Saturday, July 23, 2011

When a student goes off to war....

I love visiting with former students. Watching as teenagers grow into adulthood is one of my favorite things about teaching. Tonight I had a visit from a former student. JJ joined the Marines right after he graduated and is being deployed to Afghanistan for a year. As proud of him as I am, it hurts to watch him leave.

We laughed a lot this evening. We talked about a lot of things. His family. His friends. The girls he is seeing. The things he has been doing while home. The preparations for war he is making. We talked about his job. We talked about my job. We talked about how much he misses his family and friends. About how much he misses being in my classroom with his friends. About how much I miss his class. But mostly, we just talked as friends. Friends who are different, but friends who are close in spite of (or maybe because of) those differences.

I told him the story of the students who told me that I like the "wrong" kind of students. Who told me that I should like the students who share my values: "the good kids". JJ is a young man who doesn't share my values. He drinks, he smokes, he sleeps around, he swears...a lot. But I love him. JJ told me it is a good thing that he wasn't there when the kids said that to me. It made him so mad that people would question which students I like. These kids didn't ask why I like certain students, they just said I liked the wrong ones. So, I also told JJ about the first students who asked my why I like JJ so much. JJ was curious, and he asked what I said.
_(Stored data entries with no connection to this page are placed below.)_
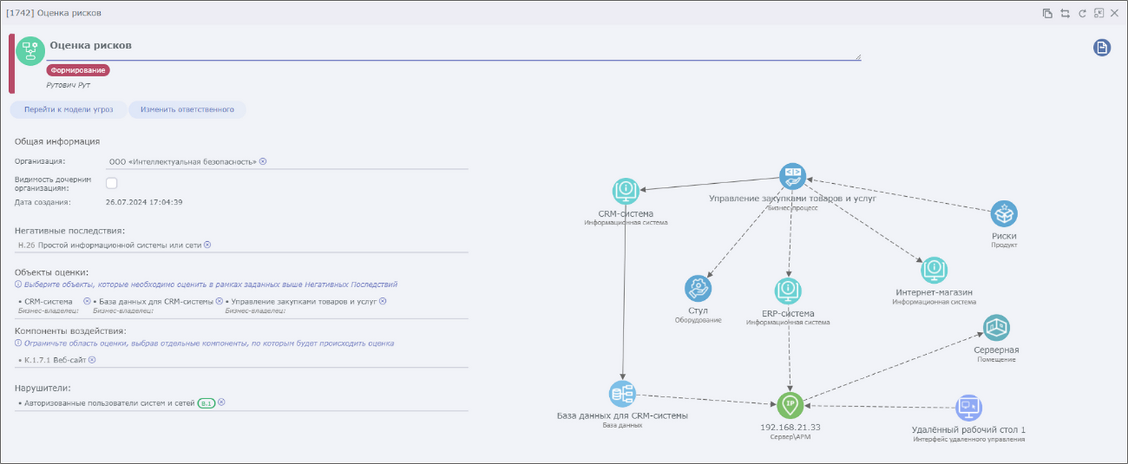The image size is (1128, 464).
Task: Click the copy icon in the title bar
Action: (1047, 13)
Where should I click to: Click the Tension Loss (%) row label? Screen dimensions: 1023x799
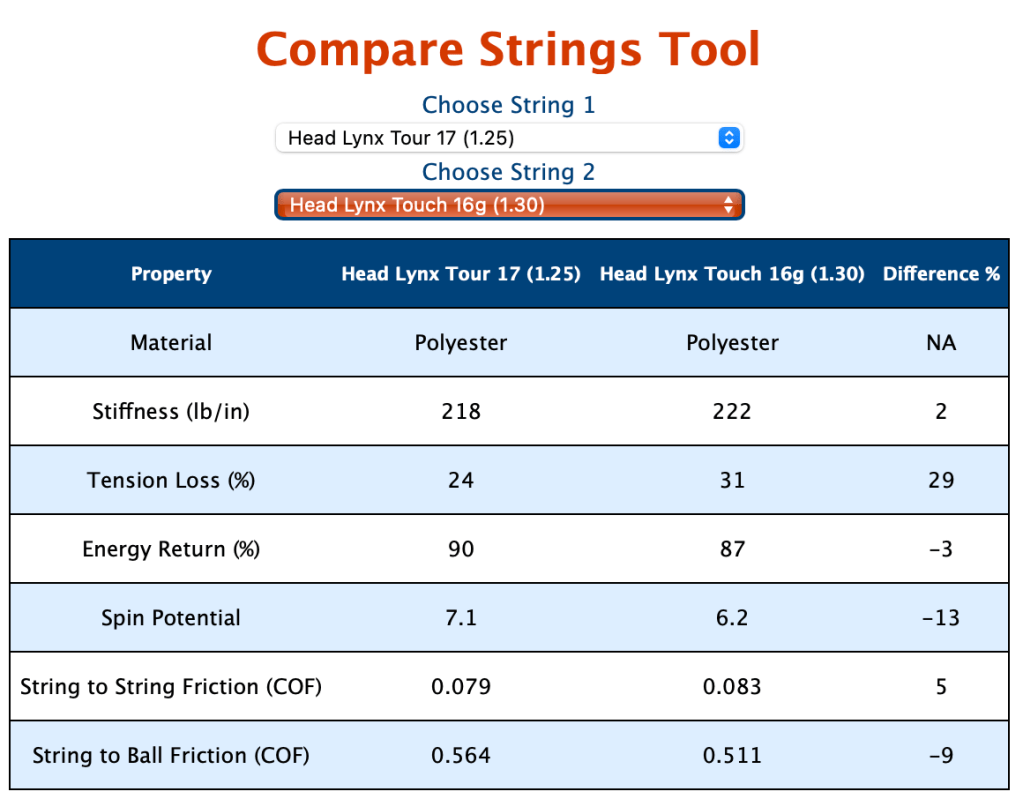coord(171,480)
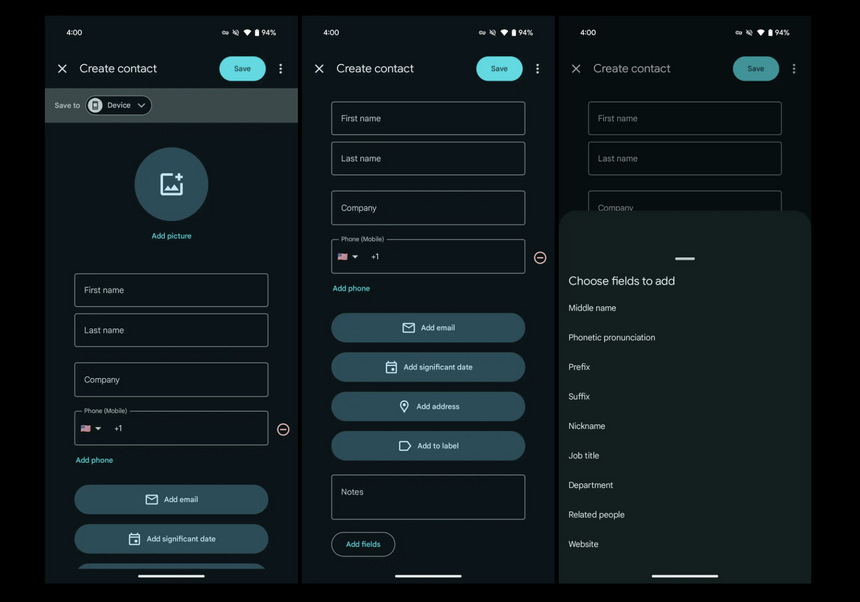Pick Website from the fields list
The width and height of the screenshot is (860, 602).
pyautogui.click(x=584, y=544)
I told him that I will cry if I tell him. He said, "Don't cry, but tell me." So I told him. "I love you because the moment you walked into my class something told me that you were special. I knew you had a heart of gold. I knew that you would crawl into my heart and stay there, and you did just that. I said that I know that you love me and if I ever need you, you'll be here. I also know that you know that if you ever need me, I will be there for you."

I told him that I have said the following to only a handful of kids, and he is one of them. I said, "JJ, I love you so much because even though I will never know the difference that I made in your life, I will always know the difference you made in mine. You have changed me and made me a better person and a better teacher. I like you and I love you because of who you are underneath everything you portray to the world. That hasn't changed since the moment you walked in my life."

JJ looked at me with tears in his eyes and said, "I will always know the difference you made in my life, and I love you, too."

So now, JJ leaves for a war. A war that he is anxious to fight. A war from which I pray he returns.

I took a picture with him tonight. He said, "Are you afraid I'm going to die?" I said, "No, I just want your picture because you were a part of my day." In truth, I am terrified that JJ will die. It's not a feeling; it is just a fear. He is going to war. He is going to an active war zone. Of course I am afraid he won't come home.

But, I will sleep well tonight knowing that it is men like JJ who are fighting for freedoms around the world. He has a soul that is as true at God's stars. He has a has one of the most valiant hearts I have ever seen. I am proud to have been his teacher, and I am proud to be his friend.